Delta Extraction

girishoak · Post by **girishoak** » Wed Oct 29, 2003 6:27 am

Hi,

I want to do delta extraction from the database. For this I am passing two dates as parameter. One as a start date while other as To Date. The extraction works fine. But now I want to schedule this job.
I want to extract data from the last successfull extraction date to till date. My problem is that how do I get the last successfull extraction date for the job

Is there any workaround for this.
Please help. Thanks in advance.

chulett · Post by **chulett** » Wed Oct 29, 2003 7:02 am

Some things to think about...

You could have your job write out the last successful extraction date somewhere... database table, hash file, etc. Code a Batch Control job (not a Sequence, but Basic code) to read in that file/table and dynamically set the parameter(s) before running the job.

Probably 'safer' to store stuff like that in a database and then rebuild the hash file each time, if you decide to use one. A pre-processor job could source from the database and (re)build the hash, then your batch could read it and set your parameters accordingly.

If you wanted to stay inside a Sequence job, have the preprocessor job read the database table, find the appropriate row and pass the date out using DSSetUserStatus. The next job in the sequence can pick that up and use it as an input parameter.

There are many ways to skin the DataStage cat, this certainly isn't an exhaustive list of Things You Can Do. Others will chime in I'm sure, but I hope this is enough to get you thinking about and perhaps even solving your problem!

kduke · Post by **kduke** » Wed Oct 29, 2003 8:18 am

Girish Oak

I think you need to consider or handle 2 situations.

1. What happens when you select rows already processed.
2. How do you know when you missed rows.

You need some kind of audit check for both.

Kim.

kcbland · Post by **kcbland** » Wed Oct 29, 2003 8:36 am

Your question points to a missing holistic (word for the day) approach to ETL. You will not be able to rely on DataStage to track and permanently store things like when a job last ran, what data it processed, etc. Don't believe me? If you build something that uses DS logs as the permanent datastore for last successful runs, then you obviously haven't either:
1. migrated jobs to a new project (logs don't move with jobs)
2. re-imported a job (log is wiped out and created new on import)
3. corrupted a project/job log (blink

)
4. filled up a job log and had to clear it

So, you're going to need to develop an audit repository in your warehouse and gather processing metadata. You're going to have to store job execution history there (how you get it out of DS has been covered ad nauseum).

Kim's points deal with induction processing. How do you deal with errant data that doesn't make it through. Anything selected today that doesn't make it in today may have to be retried tomorrow. This points to an architecture that has to handle rejected rows, suspended rows, etc. This is where your data warehouse architect has to be more than just a data modeler. These and many other considerations have to be put in place before ETL starts being written.

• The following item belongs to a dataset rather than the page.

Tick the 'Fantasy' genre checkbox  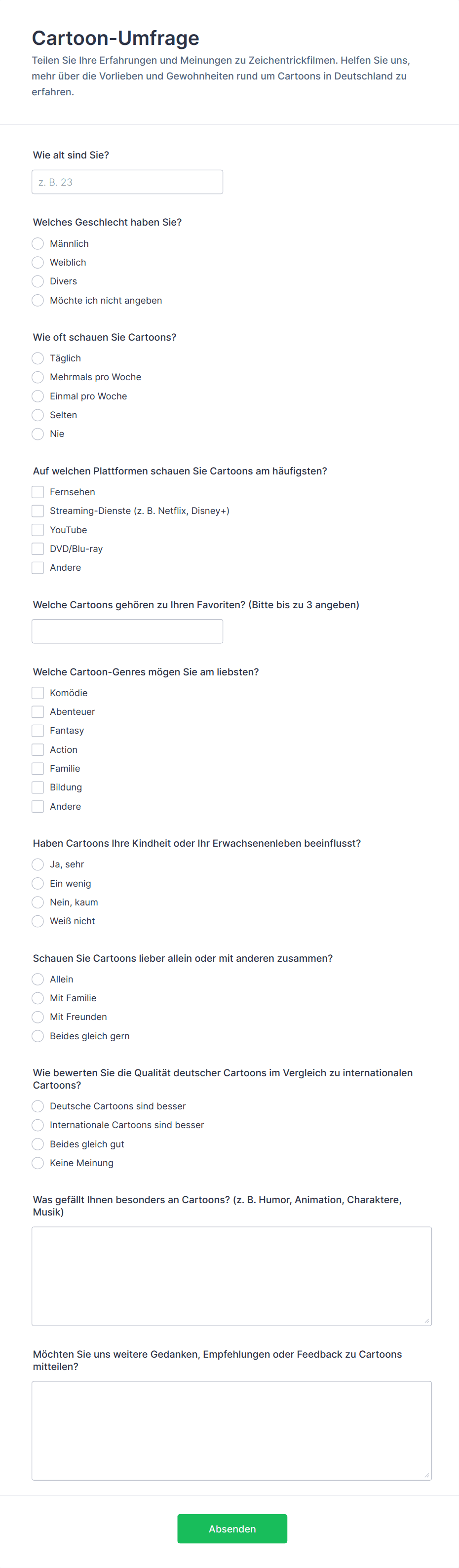pos(38,731)
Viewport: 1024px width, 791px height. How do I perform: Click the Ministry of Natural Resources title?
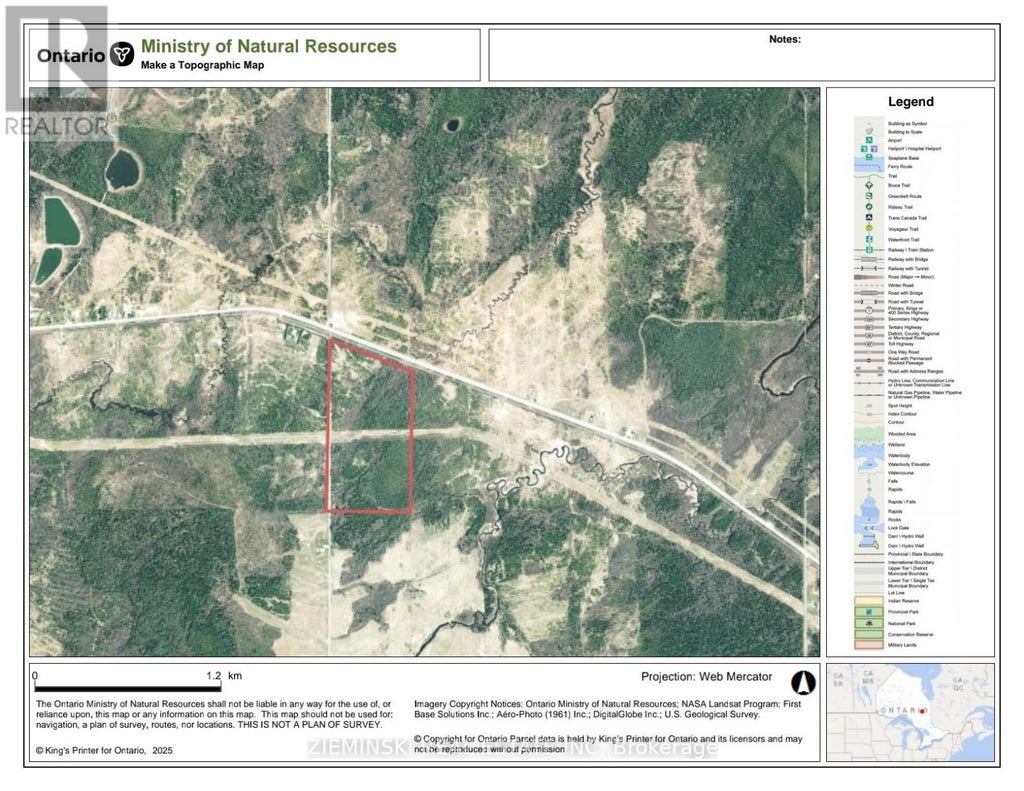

Personally, I build an audit repository to store all process metadata. I architect persistent staging databases to deal with induction processing. I build modular ETL that produces staging files throughout the processing. I also build pure insert and pure update files prior to loading. THERE'S A HUGE BENEFIT TO RELOADING OVER REPROCESSING in the event of a database failure and recovery.

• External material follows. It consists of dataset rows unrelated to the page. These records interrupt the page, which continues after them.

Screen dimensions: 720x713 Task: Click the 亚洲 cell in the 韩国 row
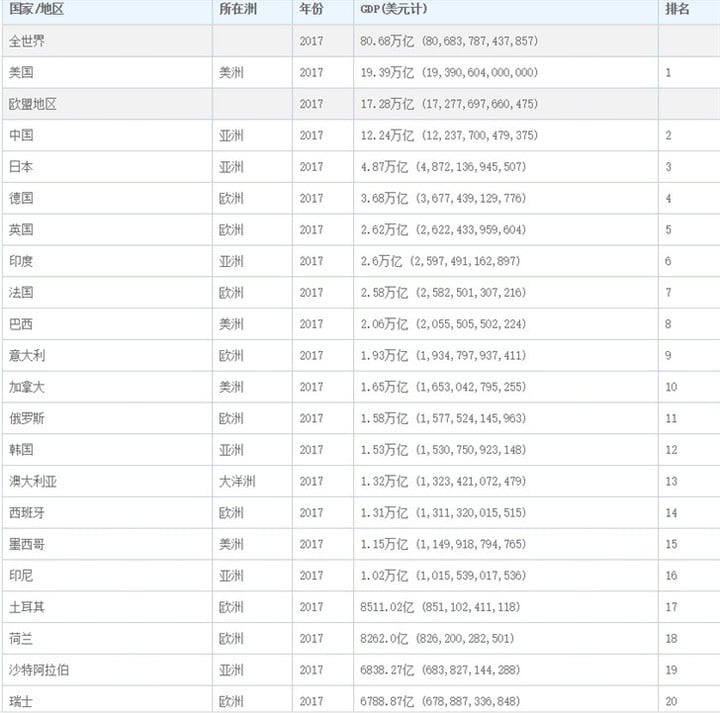[231, 449]
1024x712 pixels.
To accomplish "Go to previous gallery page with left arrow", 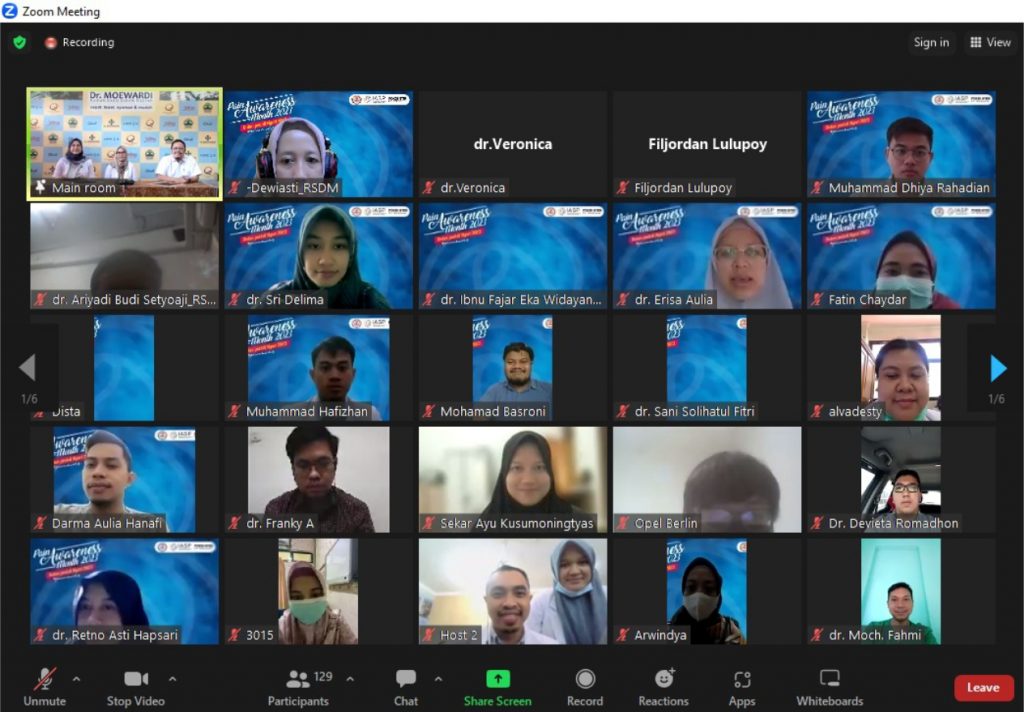I will (27, 369).
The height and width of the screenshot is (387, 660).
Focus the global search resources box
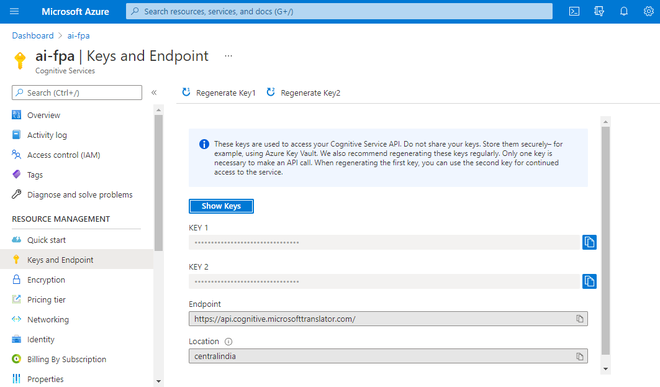point(339,11)
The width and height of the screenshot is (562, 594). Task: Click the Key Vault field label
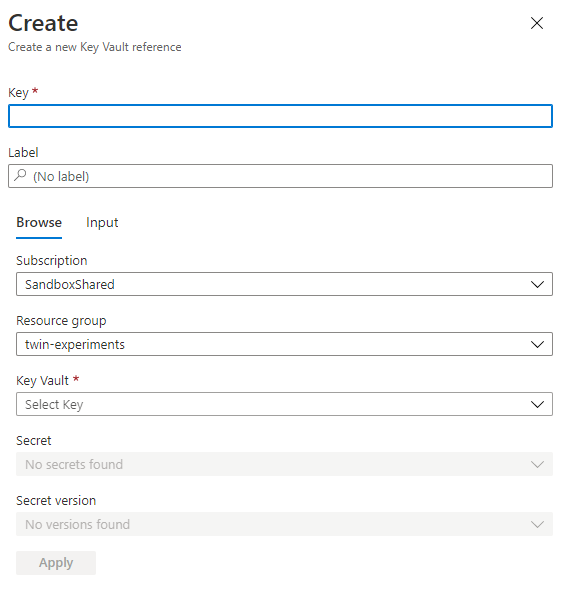coord(42,380)
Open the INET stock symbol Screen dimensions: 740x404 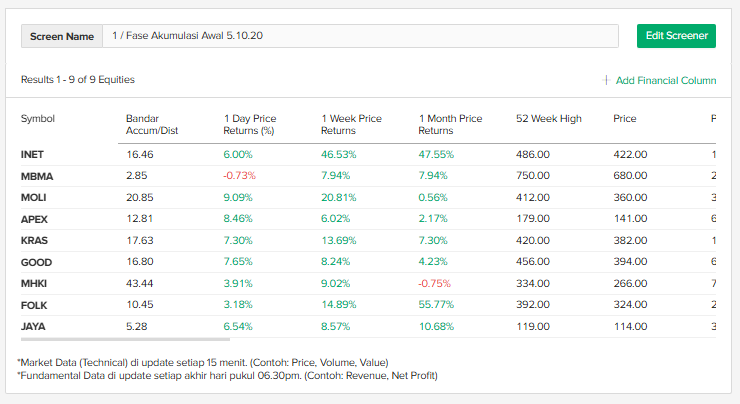click(x=32, y=155)
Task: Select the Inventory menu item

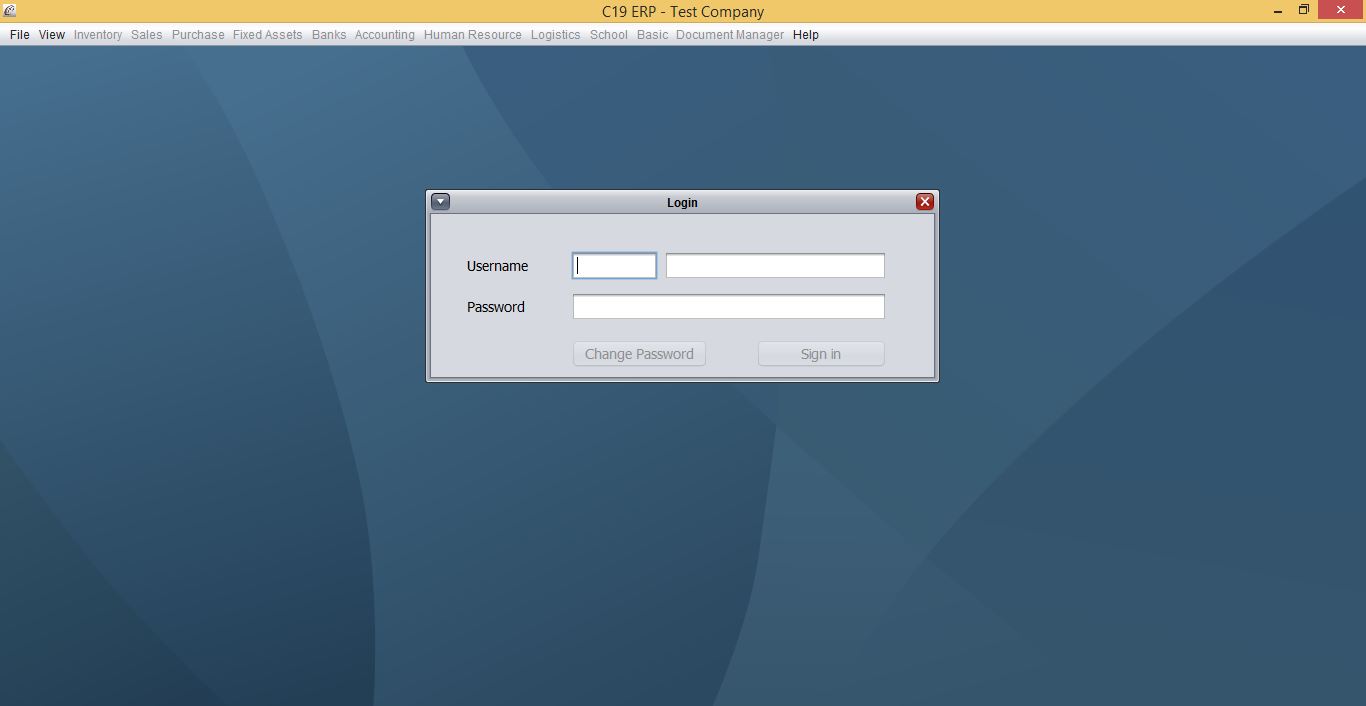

Kim, Ray, Vincent, Craig, and myself are always available for architecture consulting. :D

kduke · Post by **kduke** » Wed Oct 29, 2003 9:40 am

Kenneth

Well said. This applies to parameter history as well. You should always have an audit trail of each job run, parameter values, start, end times and row counts per link. This should be stored in a database and not a hash file. This audit trail applies to complex data extractions like a change data capture or what you call a delta extraction.

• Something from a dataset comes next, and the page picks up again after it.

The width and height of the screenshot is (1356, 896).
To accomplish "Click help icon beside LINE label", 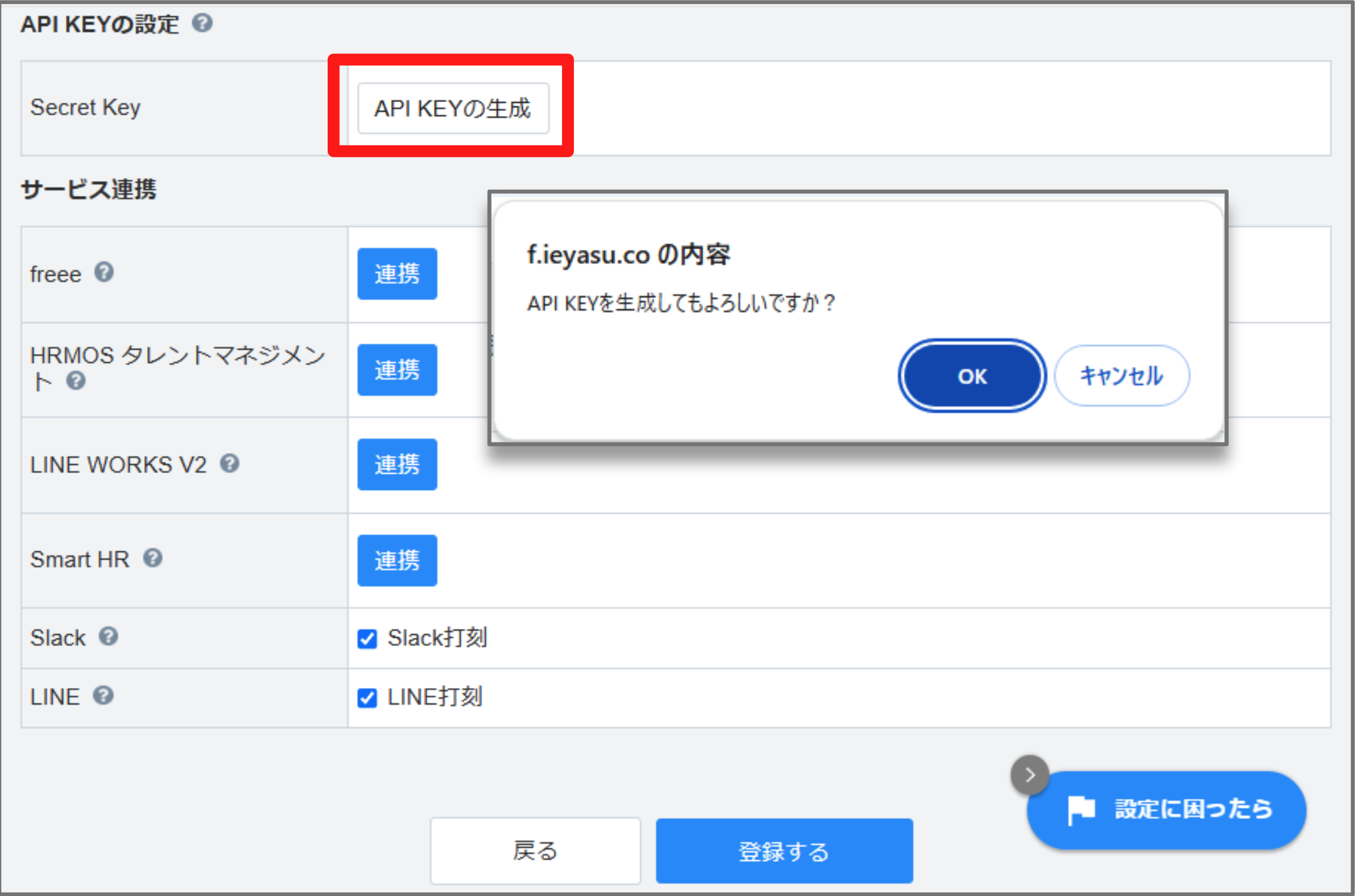I will tap(103, 695).
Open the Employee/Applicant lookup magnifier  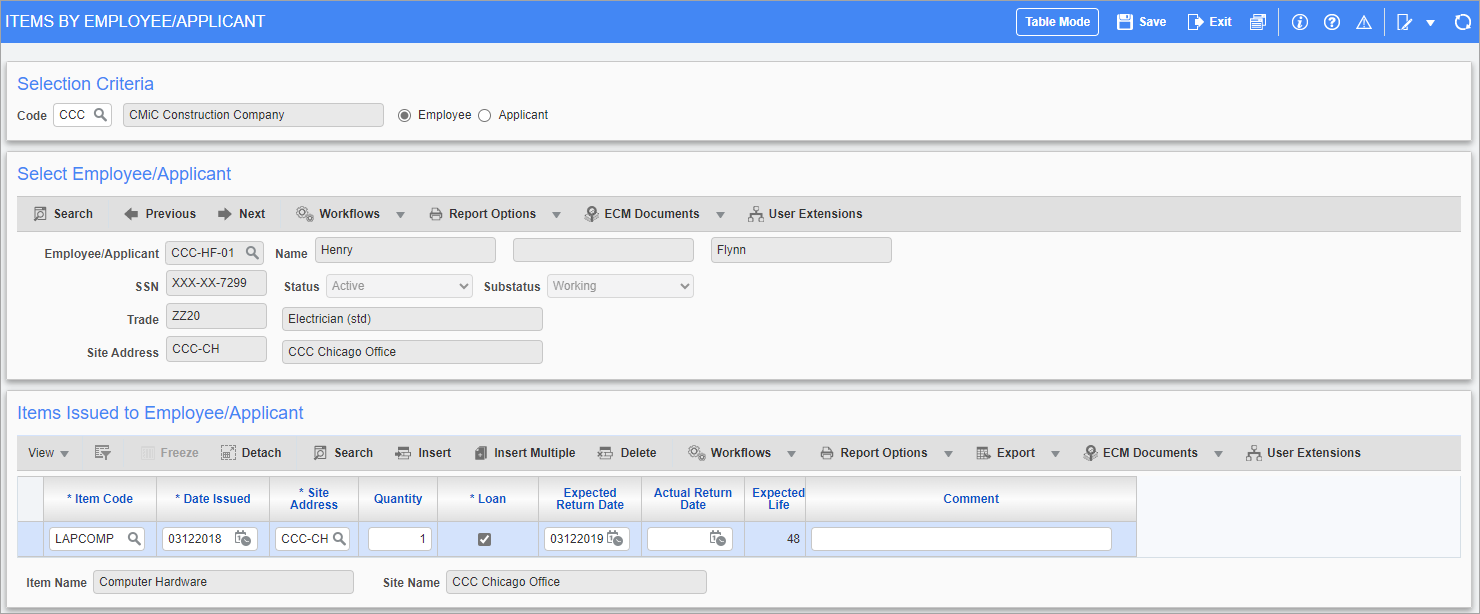252,252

I firmly believe every data warehouse should do integrity checks on all loaded or updated tables. You need to give the user confidence that the numbers generated from a warehouse report exactly match a legacy report. Whether that report is OLAP or paper then they should still match.

Kim.

kduke · Post by **kduke** » Wed Oct 29, 2003 10:36 am

I think my point is this, our job is not to just move the data around. Thats what DataStage was designed to do. Our job is to organize the data. If your data is not organized properly then OLAP will not work well.

I worked on a design recently where they turned a star schema into a "constellation". It was so badly snowflaked it was almost an OLTP normalized design. It was a text book wrong design. The client did not know the difference. The in-house architects did nothing to fix it. It was a poor design. I did my job and told them about it. I also created a good set of documentation to go with the ETL we wrote. I did more than what was expected.

Unless you organize the metadata then you are not done. Unless you document the jobs then you are not done. If the jobs are not done in a consistant manor then you warehouse is less than it should be. If you do not have integrity checks or audit trails then your work is incomplete. You want a job well done then go the extra mile. Anyone can move data around with DataStage. It is not difficult. Data needs to become information which helps companies make good decisions. One good decision can pay for the whole data warehouse or help a company survive. Good solutions take professionals.

I think my 2 cents has exploded.

Kim.

ray.wurlod · Post by **ray.wurlod** » Wed Oct 29, 2003 4:30 pm

Today's word is "exposition", and you've just had an excellent exposition of the issues. It is defintely possible to have DataStage do all these things, but it must be done in a way so that the records are kept in persistent storage (text files or database tables, it doesn't matter).